In previous columns, I shared some of how John Gagliano used key performance indicators (KPIs) to build a business that included more than a dozen Collex Collision Experts shops that he was able to sell in 2014 for about $45 million. Here are a final few key takeaways from what John told me about using KPIs to build and manage his business.
Use KPIs to monitor receivables. John said one of the powerful things about KPIs is they help you pinpoint where in the business there’s a problem that needs to be addressed immediately.
“We tracked our receivables at each location, and if we had a shop where the receivables exceeded 45 or 60 days, we knew there was something going on,” John cited as one example. “It generally meant there was a problem with the way those guys were closing the repair orders, such as closing jobs without authorization from an insurance company.”
Without tracking and monitoring KPIs, he said, you might know at month-end there was a problem with profitability or cash flow at that location.
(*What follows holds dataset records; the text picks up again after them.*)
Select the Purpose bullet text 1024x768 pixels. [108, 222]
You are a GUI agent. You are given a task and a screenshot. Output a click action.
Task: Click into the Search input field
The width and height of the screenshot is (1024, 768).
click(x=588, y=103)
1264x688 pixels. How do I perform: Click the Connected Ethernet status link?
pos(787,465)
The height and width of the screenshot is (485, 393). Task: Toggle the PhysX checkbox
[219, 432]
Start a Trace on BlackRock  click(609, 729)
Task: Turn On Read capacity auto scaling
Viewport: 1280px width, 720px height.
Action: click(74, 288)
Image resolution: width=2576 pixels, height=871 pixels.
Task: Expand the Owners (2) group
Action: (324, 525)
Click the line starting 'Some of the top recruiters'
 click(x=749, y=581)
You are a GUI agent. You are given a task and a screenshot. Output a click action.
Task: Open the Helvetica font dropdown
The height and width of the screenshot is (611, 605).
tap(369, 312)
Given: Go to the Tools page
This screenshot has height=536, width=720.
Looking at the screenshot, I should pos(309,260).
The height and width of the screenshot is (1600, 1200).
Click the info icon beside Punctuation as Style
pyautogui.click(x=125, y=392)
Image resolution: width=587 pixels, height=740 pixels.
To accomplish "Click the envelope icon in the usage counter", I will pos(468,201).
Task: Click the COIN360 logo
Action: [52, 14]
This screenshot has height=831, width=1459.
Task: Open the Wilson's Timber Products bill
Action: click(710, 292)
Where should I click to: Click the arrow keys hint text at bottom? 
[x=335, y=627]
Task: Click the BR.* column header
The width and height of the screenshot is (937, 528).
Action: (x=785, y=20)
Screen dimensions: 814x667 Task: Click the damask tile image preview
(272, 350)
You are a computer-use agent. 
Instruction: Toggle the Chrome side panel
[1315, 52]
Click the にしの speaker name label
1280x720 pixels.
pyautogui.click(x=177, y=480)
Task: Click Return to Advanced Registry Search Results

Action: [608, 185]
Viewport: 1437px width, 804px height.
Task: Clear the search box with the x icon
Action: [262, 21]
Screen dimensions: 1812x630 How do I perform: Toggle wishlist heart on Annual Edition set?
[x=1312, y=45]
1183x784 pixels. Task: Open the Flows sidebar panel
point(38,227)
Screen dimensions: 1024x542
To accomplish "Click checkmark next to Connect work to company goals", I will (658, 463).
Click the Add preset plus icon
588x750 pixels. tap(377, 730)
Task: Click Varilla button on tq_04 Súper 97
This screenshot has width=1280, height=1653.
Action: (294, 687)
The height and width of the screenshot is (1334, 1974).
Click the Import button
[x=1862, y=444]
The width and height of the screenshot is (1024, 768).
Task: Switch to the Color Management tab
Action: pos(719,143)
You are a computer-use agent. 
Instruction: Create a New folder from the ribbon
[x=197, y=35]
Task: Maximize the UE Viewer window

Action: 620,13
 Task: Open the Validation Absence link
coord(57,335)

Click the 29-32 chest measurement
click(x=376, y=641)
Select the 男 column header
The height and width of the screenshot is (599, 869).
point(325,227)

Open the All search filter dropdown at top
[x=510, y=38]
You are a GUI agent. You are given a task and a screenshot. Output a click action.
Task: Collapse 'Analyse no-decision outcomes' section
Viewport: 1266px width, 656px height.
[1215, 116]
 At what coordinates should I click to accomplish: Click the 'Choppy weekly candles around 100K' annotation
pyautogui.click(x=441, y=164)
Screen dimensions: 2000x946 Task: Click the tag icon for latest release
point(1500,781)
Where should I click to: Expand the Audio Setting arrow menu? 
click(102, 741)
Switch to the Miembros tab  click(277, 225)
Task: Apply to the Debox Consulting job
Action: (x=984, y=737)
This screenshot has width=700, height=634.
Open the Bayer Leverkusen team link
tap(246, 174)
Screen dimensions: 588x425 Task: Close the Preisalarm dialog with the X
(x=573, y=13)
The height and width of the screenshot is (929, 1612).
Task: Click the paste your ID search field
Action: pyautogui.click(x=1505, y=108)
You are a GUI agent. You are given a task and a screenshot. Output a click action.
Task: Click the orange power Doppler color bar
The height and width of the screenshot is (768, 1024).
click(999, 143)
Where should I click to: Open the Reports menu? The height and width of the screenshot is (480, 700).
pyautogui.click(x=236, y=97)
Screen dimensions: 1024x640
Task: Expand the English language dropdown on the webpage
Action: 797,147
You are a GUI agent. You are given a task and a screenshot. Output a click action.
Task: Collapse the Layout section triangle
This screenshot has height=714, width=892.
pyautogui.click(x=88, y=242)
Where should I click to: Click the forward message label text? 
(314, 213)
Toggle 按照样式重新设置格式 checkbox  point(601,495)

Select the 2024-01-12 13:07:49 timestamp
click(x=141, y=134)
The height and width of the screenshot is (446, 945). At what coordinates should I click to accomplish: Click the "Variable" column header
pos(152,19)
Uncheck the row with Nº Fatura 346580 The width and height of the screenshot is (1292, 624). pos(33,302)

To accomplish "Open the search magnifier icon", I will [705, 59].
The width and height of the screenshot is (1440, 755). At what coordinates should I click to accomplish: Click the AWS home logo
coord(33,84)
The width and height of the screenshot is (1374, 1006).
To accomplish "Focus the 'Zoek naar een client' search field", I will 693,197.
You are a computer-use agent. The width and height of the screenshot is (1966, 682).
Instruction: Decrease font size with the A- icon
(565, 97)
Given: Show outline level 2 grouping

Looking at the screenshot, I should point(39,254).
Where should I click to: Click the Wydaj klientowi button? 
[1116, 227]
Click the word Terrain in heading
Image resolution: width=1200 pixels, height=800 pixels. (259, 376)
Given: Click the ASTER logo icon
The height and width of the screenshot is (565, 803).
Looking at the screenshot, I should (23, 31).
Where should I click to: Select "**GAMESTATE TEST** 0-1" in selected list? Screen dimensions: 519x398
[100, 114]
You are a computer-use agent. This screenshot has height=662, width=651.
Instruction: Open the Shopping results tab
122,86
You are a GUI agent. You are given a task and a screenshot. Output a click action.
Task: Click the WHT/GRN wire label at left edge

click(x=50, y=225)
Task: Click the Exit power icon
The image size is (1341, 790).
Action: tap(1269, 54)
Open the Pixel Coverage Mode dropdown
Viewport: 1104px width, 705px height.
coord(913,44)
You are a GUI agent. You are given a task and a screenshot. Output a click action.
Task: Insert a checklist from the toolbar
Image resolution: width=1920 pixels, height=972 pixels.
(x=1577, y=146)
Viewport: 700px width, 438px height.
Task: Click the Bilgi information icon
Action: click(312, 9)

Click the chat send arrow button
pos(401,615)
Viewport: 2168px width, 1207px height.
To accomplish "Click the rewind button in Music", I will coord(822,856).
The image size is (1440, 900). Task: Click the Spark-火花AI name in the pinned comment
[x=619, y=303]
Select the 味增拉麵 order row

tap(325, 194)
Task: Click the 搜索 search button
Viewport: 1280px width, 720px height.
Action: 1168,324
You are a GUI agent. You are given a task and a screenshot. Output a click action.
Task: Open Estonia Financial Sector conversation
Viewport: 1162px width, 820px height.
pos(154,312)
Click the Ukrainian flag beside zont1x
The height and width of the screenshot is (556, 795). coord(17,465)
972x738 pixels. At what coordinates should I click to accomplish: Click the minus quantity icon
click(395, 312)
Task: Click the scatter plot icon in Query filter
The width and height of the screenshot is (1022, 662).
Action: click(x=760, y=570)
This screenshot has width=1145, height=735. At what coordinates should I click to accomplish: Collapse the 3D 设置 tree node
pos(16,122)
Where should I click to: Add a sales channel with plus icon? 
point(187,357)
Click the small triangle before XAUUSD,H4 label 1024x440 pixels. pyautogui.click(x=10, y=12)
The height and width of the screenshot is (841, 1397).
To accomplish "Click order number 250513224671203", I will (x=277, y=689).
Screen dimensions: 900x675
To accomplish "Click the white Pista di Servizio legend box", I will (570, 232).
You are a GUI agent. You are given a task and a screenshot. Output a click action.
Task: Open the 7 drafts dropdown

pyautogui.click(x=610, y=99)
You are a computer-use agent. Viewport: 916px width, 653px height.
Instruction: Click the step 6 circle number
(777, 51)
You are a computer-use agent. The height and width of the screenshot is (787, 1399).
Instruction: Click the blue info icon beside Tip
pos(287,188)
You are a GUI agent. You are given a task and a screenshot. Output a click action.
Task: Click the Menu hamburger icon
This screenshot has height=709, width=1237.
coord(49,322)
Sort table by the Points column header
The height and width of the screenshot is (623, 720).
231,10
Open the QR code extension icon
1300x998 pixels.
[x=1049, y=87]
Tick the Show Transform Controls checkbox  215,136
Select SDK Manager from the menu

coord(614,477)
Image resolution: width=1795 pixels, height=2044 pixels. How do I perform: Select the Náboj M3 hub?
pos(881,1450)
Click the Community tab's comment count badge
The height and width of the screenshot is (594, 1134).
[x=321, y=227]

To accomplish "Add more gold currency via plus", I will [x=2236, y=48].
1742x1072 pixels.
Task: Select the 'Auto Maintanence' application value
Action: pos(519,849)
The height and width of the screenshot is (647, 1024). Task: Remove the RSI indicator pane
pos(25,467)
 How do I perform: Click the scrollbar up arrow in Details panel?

But it might take you time to determine it was a receivables issue – rather than some other cause – that you needed to address.
Use KPIs to give real-time feedback. John said KPIs are ideal for managing millenials and other workers who thrive on regular feedback. He cited his own recent experience at a gym as an example of how younger generations are more attuned to real-time data. A guy on the next machine over at the gym asked John what his heartbeat was, and John was initially baffled.
“For my generation, how we are doing at the gym is based on sweat,” John said, laughing. “Now there are monitors tracking distance, time, calories burned and heart rate. All I really had to do was look down to see all that on the machine.”
KPIs give those feedback-hungry workers the real-time inputs they crave, just as a Fitbit gives a runner data on how they are doing.